The pair of leaders gave an immense amount of praise to restaurants that are able to do takeout on a daily basis, making food taste as good 30 minutes out of the kitchen as it does after one minute. “That is an art in itself,” Marantette said.
It was an art that Verhulst didn’t pick up on immediately, he concedes.
“The initial change was definitely difficult,” Verhulst said. “I went from an award-winning, food-focused restaurant to making things that go in a box. That was hard switch and we went through five menu iterations with that early onset; just trying a fast-casual concept. It went pretty well, but it’s not where my passion lies.
“It really made me see where I wanted to go and do at this restaurant and allowed us to trim some fat as we came back.”
Now that diners are back in full force, Reserve is settling back to what it does well: a full dining experience. From the moment diners sit down, they’re greeted with a knowledgable staff and a swanky setting. The beverage menu, from beer to cocktails to wine, offers a nice selection for whatever a palate might desire.
The food menu, as Verhulst noted by trimming the fat, is nice and condensed, but does certainly offer a great selection of dishes for any mood. It could be a full meal from appetizer to main course to dessert, or it could simply be a quick cocktail-hour stop in for some charcuterie and wine from its great selection of meats and cheeses.
“It’s more than dinner, it’s a full on performance,” Verhulst said.
Marantette added, “We’ve decided to go all-in on service. It’s something we not only pride ourselves on, but something we try to differentiate ourselves with, whether the customer is an angel or an asshole, we still want to give you a great experience. That’s what we love doing, we want to take care of people who come to spend money and want us to entertain them, feed them and provide them an experience.”
What that experience is for any given customer varies greatly at Reserve. Marantette said a busy Friday or Saturday night might have 170 tables on the reservation list.
Prior to COVID, about 100 of those might just be stopping in for after-work or pre-show cocktails or that quick glass of wine and charcuterie board. That left about 70 tables for full dinner service, not exactly an ideal situation for a full-service restaurant.
Since reopening, that ratio is probably flipped upside down, he said.
“We’re predominantly full-dining experiences now and we’re leaning into that and providing that full-scale experience,” he said. “That’s not to say we don’t have those people still coming in for charcuterie and a glass of wine, we still welcome anyone. You can come in and sit down and eat two dozen oysters with a bottle of wine.
“It’s just a crapshoot.”
The pandemic has forced multiple restaurants to close in West Michigan and altered the way many more operate. There are some restaurants in Grand Rapids that could claim a better menu than Reserve, but few can offer a more rounded experience that could just as easily be found in Chicago or New York — just purely based on its setting, ambiance and wine menu.

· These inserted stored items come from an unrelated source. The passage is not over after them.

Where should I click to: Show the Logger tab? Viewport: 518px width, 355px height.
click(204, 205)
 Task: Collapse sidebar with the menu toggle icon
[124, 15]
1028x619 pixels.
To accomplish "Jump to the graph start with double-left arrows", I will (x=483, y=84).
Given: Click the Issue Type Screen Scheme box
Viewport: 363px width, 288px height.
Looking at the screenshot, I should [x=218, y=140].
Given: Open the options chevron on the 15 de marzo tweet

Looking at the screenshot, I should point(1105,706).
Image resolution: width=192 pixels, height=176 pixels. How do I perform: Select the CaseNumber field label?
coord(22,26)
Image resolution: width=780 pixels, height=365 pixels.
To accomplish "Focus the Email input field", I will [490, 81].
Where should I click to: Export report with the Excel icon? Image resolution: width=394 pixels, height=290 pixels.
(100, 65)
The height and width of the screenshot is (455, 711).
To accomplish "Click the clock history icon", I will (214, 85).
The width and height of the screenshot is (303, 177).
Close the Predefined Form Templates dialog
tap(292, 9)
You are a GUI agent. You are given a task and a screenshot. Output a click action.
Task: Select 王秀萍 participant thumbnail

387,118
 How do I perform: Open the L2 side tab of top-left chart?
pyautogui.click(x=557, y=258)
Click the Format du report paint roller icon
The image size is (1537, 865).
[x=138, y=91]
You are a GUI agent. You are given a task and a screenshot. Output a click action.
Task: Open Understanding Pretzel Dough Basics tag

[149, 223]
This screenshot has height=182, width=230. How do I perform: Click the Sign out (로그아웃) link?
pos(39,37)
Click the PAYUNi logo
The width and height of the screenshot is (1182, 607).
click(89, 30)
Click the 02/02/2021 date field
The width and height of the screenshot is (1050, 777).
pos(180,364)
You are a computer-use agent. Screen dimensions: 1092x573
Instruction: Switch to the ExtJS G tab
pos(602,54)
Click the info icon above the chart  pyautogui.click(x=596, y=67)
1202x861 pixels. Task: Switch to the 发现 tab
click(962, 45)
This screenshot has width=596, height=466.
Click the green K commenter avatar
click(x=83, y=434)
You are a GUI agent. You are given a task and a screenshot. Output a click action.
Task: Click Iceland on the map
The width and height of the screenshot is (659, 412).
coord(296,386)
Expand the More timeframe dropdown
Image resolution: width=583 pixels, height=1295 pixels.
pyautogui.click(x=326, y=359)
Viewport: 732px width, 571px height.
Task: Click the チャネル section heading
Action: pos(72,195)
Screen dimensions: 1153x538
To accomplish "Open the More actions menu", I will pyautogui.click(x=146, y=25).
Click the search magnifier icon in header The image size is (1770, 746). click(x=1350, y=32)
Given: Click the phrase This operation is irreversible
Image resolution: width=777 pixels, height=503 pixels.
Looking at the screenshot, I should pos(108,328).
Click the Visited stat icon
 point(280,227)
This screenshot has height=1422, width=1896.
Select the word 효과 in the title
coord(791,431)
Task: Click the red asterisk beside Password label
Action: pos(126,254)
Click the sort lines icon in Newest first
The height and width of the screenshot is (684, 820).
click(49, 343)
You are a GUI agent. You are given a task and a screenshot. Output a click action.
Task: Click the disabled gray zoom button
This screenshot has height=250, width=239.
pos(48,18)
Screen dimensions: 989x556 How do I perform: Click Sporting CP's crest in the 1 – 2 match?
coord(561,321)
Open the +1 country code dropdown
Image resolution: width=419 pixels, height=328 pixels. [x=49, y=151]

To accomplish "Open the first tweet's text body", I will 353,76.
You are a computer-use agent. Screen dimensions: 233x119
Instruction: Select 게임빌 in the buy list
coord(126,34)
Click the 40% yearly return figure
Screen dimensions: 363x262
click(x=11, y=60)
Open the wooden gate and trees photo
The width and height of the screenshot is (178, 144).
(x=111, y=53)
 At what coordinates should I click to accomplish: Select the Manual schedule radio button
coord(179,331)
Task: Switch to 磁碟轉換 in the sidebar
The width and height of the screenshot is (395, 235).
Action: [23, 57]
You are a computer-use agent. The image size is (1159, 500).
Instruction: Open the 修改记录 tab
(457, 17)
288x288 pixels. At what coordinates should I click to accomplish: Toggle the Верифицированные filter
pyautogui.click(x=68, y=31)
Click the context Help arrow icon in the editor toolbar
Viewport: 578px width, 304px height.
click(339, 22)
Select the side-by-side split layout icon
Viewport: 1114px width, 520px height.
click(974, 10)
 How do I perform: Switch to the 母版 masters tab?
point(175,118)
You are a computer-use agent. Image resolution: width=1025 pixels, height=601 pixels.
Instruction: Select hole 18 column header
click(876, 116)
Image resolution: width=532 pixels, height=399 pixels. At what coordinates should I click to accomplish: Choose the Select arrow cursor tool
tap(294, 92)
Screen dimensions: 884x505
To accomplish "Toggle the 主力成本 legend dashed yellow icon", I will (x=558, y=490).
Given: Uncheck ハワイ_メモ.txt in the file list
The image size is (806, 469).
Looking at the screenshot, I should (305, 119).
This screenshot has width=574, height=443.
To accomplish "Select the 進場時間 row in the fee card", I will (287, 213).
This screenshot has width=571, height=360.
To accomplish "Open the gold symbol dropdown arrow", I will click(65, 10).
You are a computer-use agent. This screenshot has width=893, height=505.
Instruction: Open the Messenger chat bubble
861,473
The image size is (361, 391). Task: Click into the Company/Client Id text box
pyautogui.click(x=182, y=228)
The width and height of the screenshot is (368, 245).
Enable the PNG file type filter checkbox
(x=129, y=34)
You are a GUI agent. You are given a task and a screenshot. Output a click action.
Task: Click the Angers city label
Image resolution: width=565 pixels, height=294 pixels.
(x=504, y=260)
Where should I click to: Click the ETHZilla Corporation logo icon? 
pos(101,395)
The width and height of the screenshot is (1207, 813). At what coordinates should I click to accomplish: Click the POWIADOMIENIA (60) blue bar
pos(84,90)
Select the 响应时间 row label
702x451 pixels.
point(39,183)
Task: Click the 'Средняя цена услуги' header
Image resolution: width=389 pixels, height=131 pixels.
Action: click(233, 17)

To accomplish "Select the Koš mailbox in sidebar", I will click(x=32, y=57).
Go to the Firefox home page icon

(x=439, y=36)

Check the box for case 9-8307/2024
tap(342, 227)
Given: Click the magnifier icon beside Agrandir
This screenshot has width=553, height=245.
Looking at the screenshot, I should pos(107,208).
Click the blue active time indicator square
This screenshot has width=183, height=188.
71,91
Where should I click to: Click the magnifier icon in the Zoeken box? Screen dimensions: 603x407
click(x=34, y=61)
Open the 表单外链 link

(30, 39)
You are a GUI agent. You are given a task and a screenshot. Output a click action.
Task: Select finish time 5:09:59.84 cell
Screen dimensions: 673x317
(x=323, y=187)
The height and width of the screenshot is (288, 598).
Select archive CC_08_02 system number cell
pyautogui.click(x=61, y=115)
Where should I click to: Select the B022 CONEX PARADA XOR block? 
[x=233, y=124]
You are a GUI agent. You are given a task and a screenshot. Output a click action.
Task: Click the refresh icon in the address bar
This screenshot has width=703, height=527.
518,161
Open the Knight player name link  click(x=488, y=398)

Keeping that in mind, Verhulst came back swinging, aiming to amp up the food as well.
“The pandemic, it made me want to set us apart even more to be the premier dining destination in town,” he said. “It made us double down on food, go toward higher end items, higher price points. We want to be a big city model in a small city. We should be able to eat well in Grand Rapids and not have to travel to Chicago or Detroit.”
Reserve is not alone on that journey, as multiple other restaurants in town are certainly working to upgrade the food scene in West Michigan. And that’s something Marantette acknowledges.
“We are only as good as the next best restaurant in town,” he said. “Until there are a lot of great restaurants in the city, we as a community can only be so good.”